Green's musical comedy librettos and songs often showed the writers' roots in sketch comedy, much to the delight of the crowd. There were sections of their shows that seemed to spring from the world of sketch comedy — set pieces you imagine could fit snugly on "The Carol Burnett Show" or Sid Caesar's "Your Show of Shows."

In Subways Are for Sleeping, for example, Newman played a former beauty queen who recites a "musical dramatic playlet" about the Civil War that is still hilarious on the cast album, and is credited as helping win Newman the Tony in 1962. In Bells Are Ringing, Judy Holliday's character, Ella, does a vaudeville turn — part Jolson, part Irish melodrama — to avoid a police detective, in a song called "Is It a Crime?"

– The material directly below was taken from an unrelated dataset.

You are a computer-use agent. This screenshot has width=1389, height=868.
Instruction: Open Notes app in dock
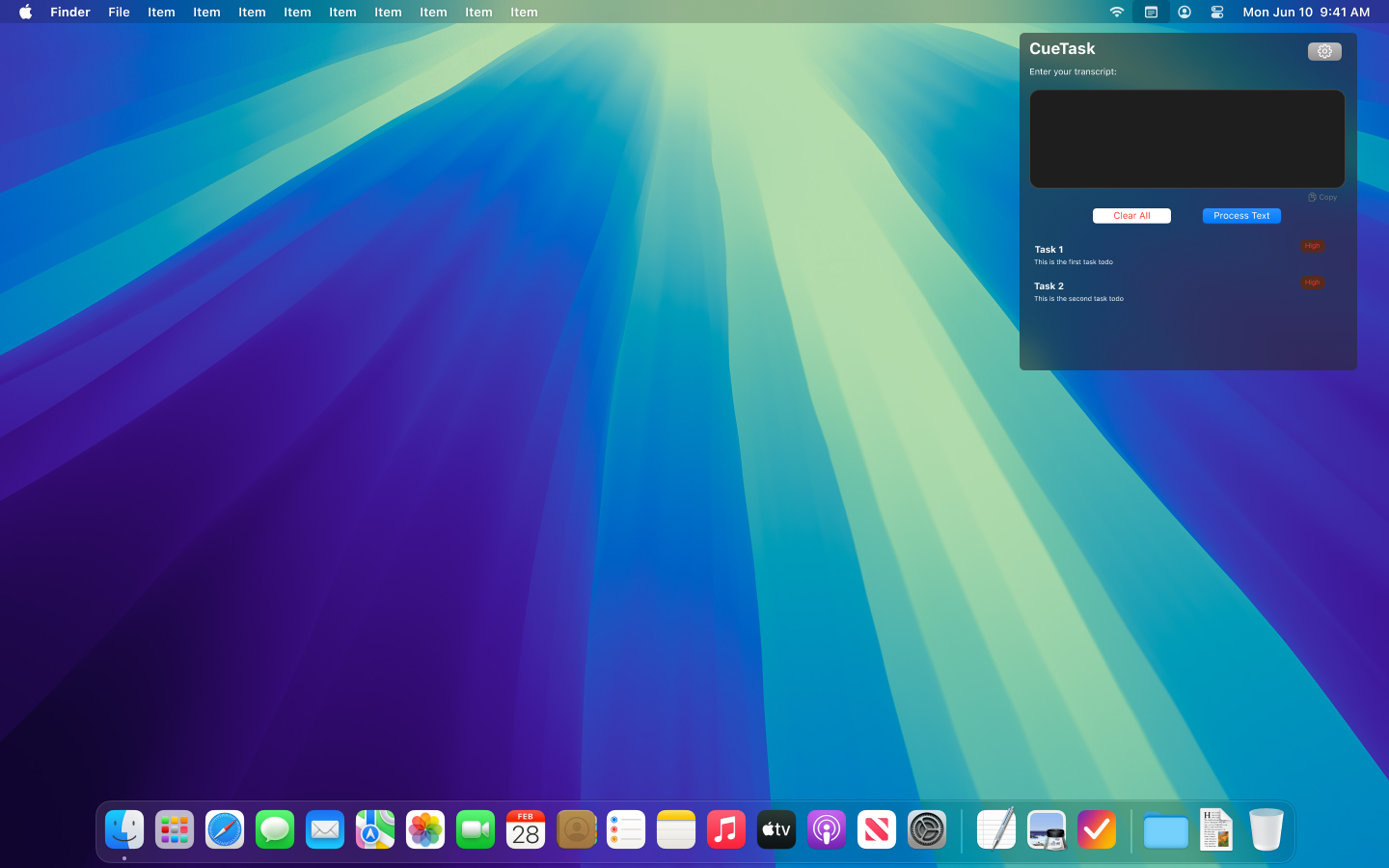[676, 829]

And in the little-known Fade Out — Fade In, about an usher who becomes a movie star, Carol Burnett sang a song called "You Mustn't Feel Discouraged," a spoof of cloying Shirley Temple songs.

In A Party, Green himself performed the hilarious country-flecked square-dance spoof of corporate check kiting schemes, "Swing Your Projects," from Subways Are for Sleeping. The song, and Green's fiercely manic delivery of a corrupt businessman, is a mini-play in itself.

Among their numbers in A Party, seen Off Broadway, on Broadway and in special engagements around the country, were old songs from the days of The Revuers, including "The Reader's Digest," in which classics were boiled down to one-sentence blurbs such as "Jean Valjean, no evil doer, stole some bread 'cause he was poor; a detective chased him through a sewer — the end!" (representing Victor Hugo's "Les Miserables").

Until recent years, their Party turns included Green and Comden vigorously jumping up and down, playing peasants "gamboling on the green" in one sketch. At those shows, audiences raised on The Second City and "Saturday Night Live" were given a window into the topical comedy of a time when a sailor sweetly kissed a girl in a city that seemed full of graspable dreams.

Daughter Amanda Green has followed in her father's songwriting and performance footsteps and is a member of the BMI-Lehman Engel Musical Theatre Workshop. In recent years she has sung "Daddy's Shoulders," a soulful song she penned about her father. A beaming Green was seen in the audience of several presentations of the tune in Manhattan.